Computer science professor is using AI to help endangered languages be heard

Body

There are more than 6,000 languages spoken in the world, and almost half of them are endangered. George Mason University researcher Antonios Anastasopoulos is working to keep those endangered languages alive and has built a Natural Language Processing (NLP) group at the university devoted to this work. 

The recent recipient of a $599,956 CAREER Award from the National Science Foundation and a $300,000 Small Business Innovation Research (SBIR) Award from Barron Associates, Anastasopoulos is building automatic translation tools for under-served populations, including speakers of certain Indo-Pacific languages that don’t have access to language technologies.  

He is also a collaborating senior researcher at Greece’s Archimedes AI Research Center, a hub connecting the global AI and data science research community.  

Anastasopoulos began his work with languages when he visited local communities to record endangered dialects as an undergraduate student in his native Greece. “What makes a language endangered is when it stops getting passed down across the generations,” said Anastasopoulos, an assistant professor in George Mason’s Department of Computer Science. 

Antonios Anastasopolous (left), Indigenous Huilliche activist Marite Perez, and UC Boulder Professor Alexis Palmer in Chile.

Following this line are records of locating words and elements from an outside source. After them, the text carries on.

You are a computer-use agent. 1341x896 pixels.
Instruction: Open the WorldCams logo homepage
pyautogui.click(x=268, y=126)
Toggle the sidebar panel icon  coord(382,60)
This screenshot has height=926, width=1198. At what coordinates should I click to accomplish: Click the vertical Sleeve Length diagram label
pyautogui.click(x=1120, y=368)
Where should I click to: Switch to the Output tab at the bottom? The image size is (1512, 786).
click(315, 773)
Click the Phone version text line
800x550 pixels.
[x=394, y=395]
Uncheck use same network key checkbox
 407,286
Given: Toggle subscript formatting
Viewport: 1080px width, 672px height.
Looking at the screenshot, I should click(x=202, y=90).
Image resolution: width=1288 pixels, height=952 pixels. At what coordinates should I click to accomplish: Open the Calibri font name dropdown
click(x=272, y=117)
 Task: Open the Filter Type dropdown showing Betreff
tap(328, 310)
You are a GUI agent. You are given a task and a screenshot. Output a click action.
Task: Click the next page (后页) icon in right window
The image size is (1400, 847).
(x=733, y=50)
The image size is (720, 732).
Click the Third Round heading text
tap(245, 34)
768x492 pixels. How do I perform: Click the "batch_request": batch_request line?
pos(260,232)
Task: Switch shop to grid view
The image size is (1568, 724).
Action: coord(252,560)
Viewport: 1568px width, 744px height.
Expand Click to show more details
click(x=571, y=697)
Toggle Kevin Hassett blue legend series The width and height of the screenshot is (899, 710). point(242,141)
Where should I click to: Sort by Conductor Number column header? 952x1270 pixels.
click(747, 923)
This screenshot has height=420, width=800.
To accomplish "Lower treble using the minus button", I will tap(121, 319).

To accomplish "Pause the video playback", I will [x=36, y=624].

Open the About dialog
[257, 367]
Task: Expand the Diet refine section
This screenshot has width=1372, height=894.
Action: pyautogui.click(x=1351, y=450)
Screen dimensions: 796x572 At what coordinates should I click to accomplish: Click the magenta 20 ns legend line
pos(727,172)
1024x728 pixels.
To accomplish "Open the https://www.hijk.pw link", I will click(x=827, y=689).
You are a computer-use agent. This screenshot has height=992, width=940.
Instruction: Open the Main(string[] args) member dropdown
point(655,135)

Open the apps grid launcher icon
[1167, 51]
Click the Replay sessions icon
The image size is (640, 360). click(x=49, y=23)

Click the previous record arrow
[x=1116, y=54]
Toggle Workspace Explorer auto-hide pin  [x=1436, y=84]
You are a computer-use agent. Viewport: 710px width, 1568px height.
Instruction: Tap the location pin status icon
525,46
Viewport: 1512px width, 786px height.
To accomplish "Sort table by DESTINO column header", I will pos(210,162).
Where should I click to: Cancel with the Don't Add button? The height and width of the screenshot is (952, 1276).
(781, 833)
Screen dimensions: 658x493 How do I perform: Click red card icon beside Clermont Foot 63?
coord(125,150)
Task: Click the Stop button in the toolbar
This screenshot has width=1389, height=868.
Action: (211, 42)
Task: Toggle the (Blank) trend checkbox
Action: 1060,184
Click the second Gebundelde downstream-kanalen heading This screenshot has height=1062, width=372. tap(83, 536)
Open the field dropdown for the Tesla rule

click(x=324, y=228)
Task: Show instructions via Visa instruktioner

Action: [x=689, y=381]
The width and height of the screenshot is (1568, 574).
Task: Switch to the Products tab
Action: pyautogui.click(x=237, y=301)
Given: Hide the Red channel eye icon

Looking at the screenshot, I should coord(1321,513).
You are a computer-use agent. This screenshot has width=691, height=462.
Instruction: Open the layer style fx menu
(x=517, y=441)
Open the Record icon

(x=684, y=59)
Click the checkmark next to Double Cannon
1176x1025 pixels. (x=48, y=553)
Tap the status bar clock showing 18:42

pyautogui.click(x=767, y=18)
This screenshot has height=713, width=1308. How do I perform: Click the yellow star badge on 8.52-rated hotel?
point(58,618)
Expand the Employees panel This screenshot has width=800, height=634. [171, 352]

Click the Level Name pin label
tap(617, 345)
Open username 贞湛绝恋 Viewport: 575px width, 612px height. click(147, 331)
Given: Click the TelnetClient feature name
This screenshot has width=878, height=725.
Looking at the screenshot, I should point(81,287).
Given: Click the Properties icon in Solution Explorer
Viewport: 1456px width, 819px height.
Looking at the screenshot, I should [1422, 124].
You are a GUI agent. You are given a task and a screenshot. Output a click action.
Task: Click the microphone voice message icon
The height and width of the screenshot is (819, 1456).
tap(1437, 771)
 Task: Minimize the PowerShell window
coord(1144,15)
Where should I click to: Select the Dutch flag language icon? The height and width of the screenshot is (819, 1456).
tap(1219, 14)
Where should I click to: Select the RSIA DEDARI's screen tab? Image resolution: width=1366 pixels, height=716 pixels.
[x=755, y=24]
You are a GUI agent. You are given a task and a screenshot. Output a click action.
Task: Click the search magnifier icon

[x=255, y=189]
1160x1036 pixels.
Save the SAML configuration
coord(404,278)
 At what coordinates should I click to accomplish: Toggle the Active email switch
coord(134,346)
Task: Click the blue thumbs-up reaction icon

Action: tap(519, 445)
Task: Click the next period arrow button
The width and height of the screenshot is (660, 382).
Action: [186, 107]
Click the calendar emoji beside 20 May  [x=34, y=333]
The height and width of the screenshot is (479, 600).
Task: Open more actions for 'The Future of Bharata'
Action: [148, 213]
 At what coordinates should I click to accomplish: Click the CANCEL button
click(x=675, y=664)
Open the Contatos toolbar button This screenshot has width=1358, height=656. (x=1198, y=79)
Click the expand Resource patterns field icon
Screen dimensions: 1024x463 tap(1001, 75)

Photo provided.

“I created databases for a small Greek dialect that’s spoken in South Italy called Griko. I built that small tool for this one community, but there are thousands of similar communities all over the world that speak languages that are completely neglected. They have no institutional support, so my work feels very meaningful,” said Anastasopoulos.   

Every language lies in a continuum, and no matter how small the language is, you will find variations, explained Anastasopoulos. If a system is built that has only seen data from one variety of a language, it will perform worse for variations that the model has never seen.  

“I just kept building on this concept, which is how I ended up developing this whole research program here at George Mason. The real motivation behind my work is that it's just something that simply needs to get done,” he said.  

Endangered languages are very common in places such as Latin America, explained Anastasopoulos, where the government and socially powerful class often speak Spanish or Portuguese, to the exclusion of hundreds of Indigenous language communities. These Indigenous peoples still have to participate in society, so their unique languages eventually become moribund.   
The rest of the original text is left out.